Required tasks:
(a) Name the three areas that, according to the passage on Klofas's policy views, the community will have to work on.
(b) Copy the passage on Klofas's policy views word for word, from "But, he said, we’re" to "quiet, planning stage.".

Source passage:
•••

Klofas points to the experience of Boston, where, some years
back, ministers were involved in outreach efforts, in getting to know
inner-city youths, in talking with gang members. “It was very effective in
reducing youth homicides,” Klofas said. (Rochester had similar outreach efforts
in the 1960’s.)

And what about public policy: the significant decisions that we ought to be making now? “It
would take a real deliberate set of solutions,” said Klofas. “We’d have to do
something about the population drain in this community, become a more appealing
place” for people to move to. “We’d have a lot to offer,” he said, “if this
community were growing.”

But, he said, we’re going to have to work on education,
housing, employment.

Klofas mentioned School Superintendent Manny Rivera’s
proposed Children’s Zone, modeled after a program in Harlem. Rivera’s
Children’s Zone would put intensive housing, educational efforts, and health
and social services into the northeast area of the city. Despite being proposed
well over a year ago, the Children’s Zone is still in a quiet, planning stage.
And at least publicly, much of the community seems to be giving it a pass.

•••

Dataset extract:
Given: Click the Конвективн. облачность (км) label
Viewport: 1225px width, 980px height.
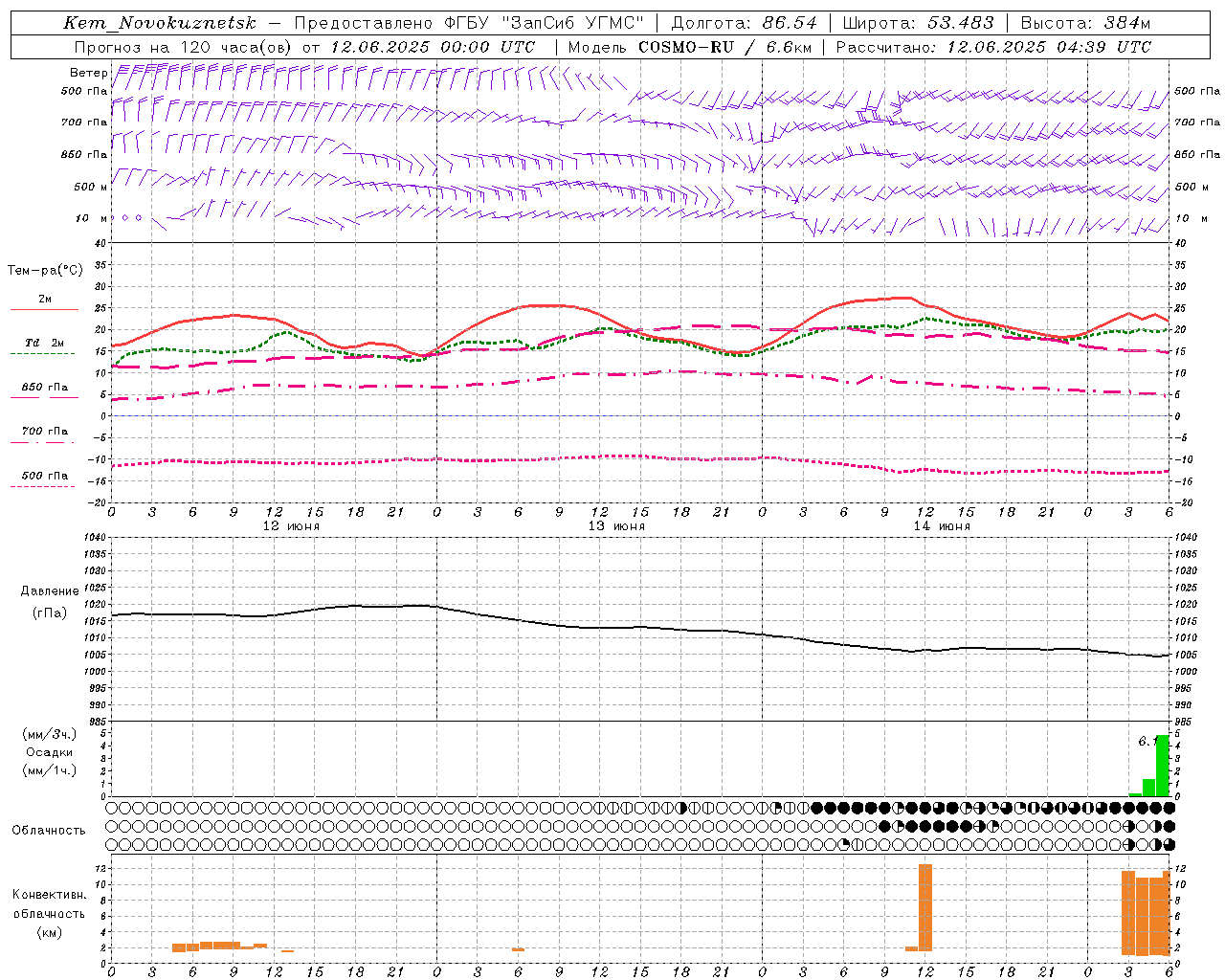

•••

Task-by-task solutions:
(a) Education, housing, and employment.

(b)
But, he said, we’re going to have to work on education,
housing, employment.

Klofas mentioned School Superintendent Manny Rivera’s
proposed Children’s Zone, modeled after a program in Harlem. Rivera’s
Children’s Zone would put intensive housing, educational efforts, and health
and social services into the northeast area of the city. Despite being proposed
well over a year ago, the Children’s Zone is still in a quiet, planning stage.